After last week’s struggle on the tube I decided to walk from Euston today. Not a bad idea at my age anyway; keep fit and all that. I do try to get a bit of regular exercise so I tend to walk whenever possible, because I am not much of a sportsman. Sports sessions at school would generally find me skulking behind the changing rooms, trying to avoid the PE teacher, a hulking fellow who tended to show his disapproval of less enthusiastic students by means of bellowing directly into the ear of the offending subject. I think he managed to put me off for life.
But sport is obviously good for us. Many of us could perhaps do with a bit more sporty action in our lives, although there’s usually no problem when it comes to watching it. Now the football season is drawing to a close our attention will switch largely to cricket, which I have to say is not really a sport that I personally find that riveting.
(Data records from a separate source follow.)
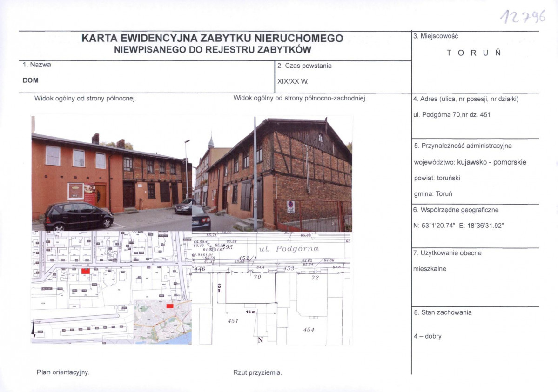Select the DOM name field
The height and width of the screenshot is (392, 558).
[31, 80]
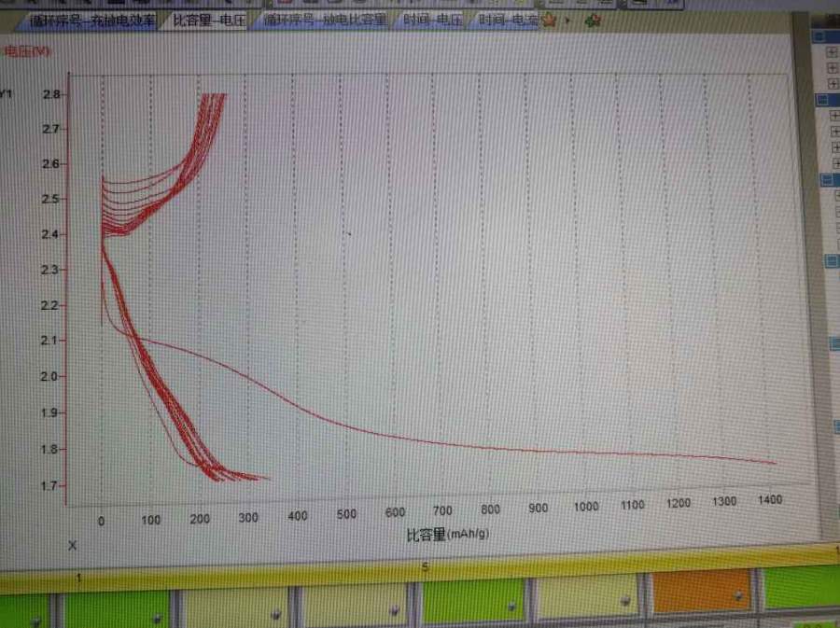Expand the second plus node in right tree
Screen dimensions: 840x628
(832, 69)
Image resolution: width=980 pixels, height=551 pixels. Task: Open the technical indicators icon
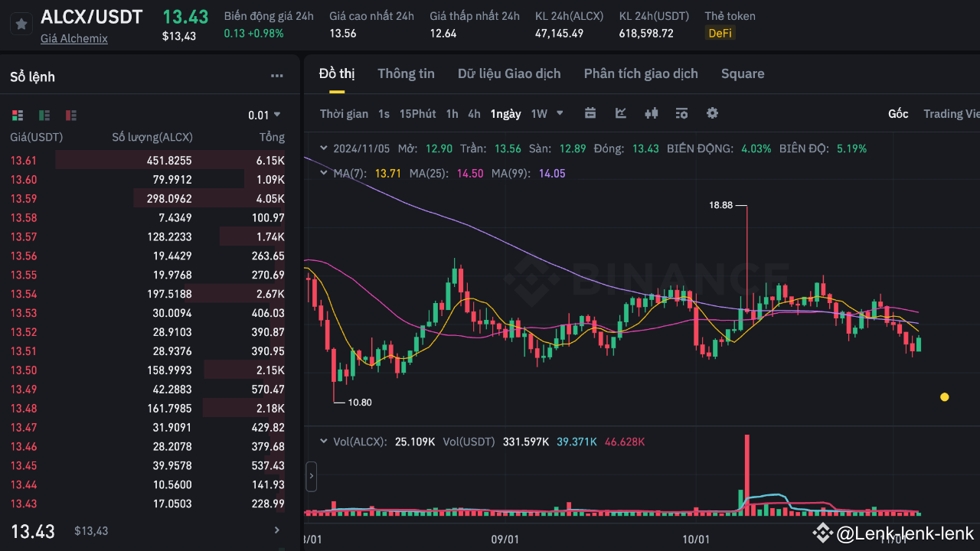651,112
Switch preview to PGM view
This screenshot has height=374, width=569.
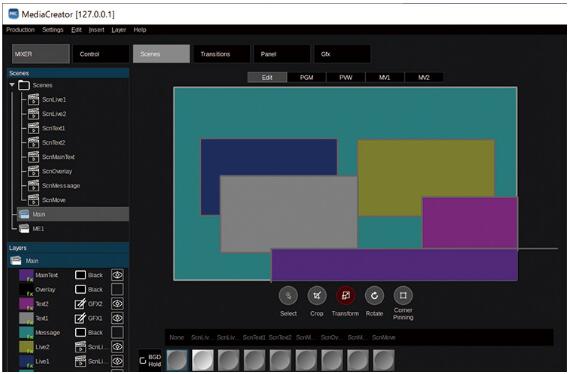(307, 77)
I think it was George Bernard Shaw who said, “The English are not a spiritual people, so they invented cricket to give them some idea of eternity.”
I don’t know about that, but I do think it is possible to get an understanding of the spiritual from seeing our fascination with sport. Vedic teachings say that God himself eternally engages in many different sporting pastimes. Not football or cricket, as such, but it is said that in his most intimate form he appears always as a sporting youth, enjoying all kinds of loving exchanges and games with his devotees. This is where we all belong, forever enjoying ourselves with the Lord, and hence our attraction for playing games in this world.
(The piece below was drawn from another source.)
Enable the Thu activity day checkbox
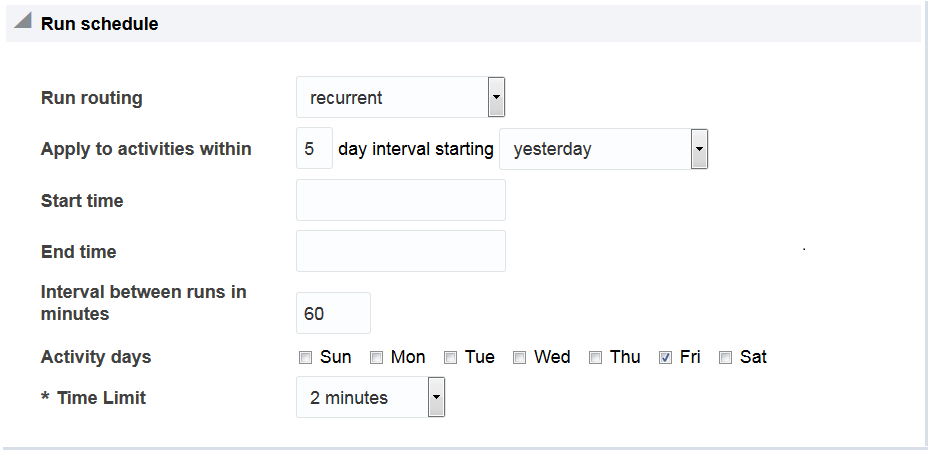Image resolution: width=928 pixels, height=450 pixels. point(595,358)
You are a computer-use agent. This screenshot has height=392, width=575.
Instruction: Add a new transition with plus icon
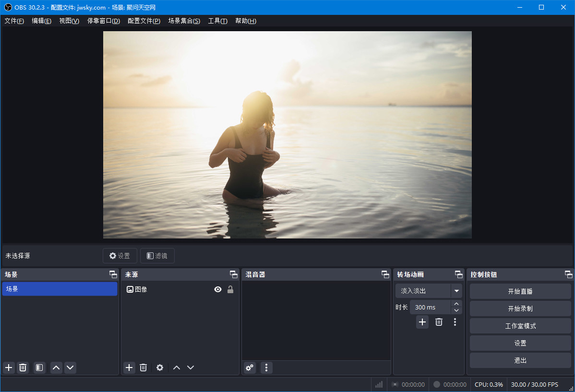[422, 322]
Our liking for sports gives us another insight into the spiritual, according to the Vedas. Just what is it that we find so attractive? When for example we see Wayne Rooney score a brilliant goal from an impossible angle, we admire his skill, and the Bhagavad-gita says that this is a manifestation of God. It is not that Wayne Rooney is himself God, of course, although some may argue the point, but the Lord says in the Gita that he is the “ability in man”. The talent of world class sportsmen is something you either have or you don’t; it is a divine gift, and by seeing it we can be reminded of the Lord.
Indeed the attractive principle in anything is ultimately an exhibition of the divine. The very name for God in Sanskrit is Krishna, which means all-attractive. Anything in this world we find striking or beautiful shows us but a small spark of the beauty and greatness of God, its original cause.
So , in a sporting mood, and meditating on the eternal sports of Krishna, I shall now stride off back to Euston.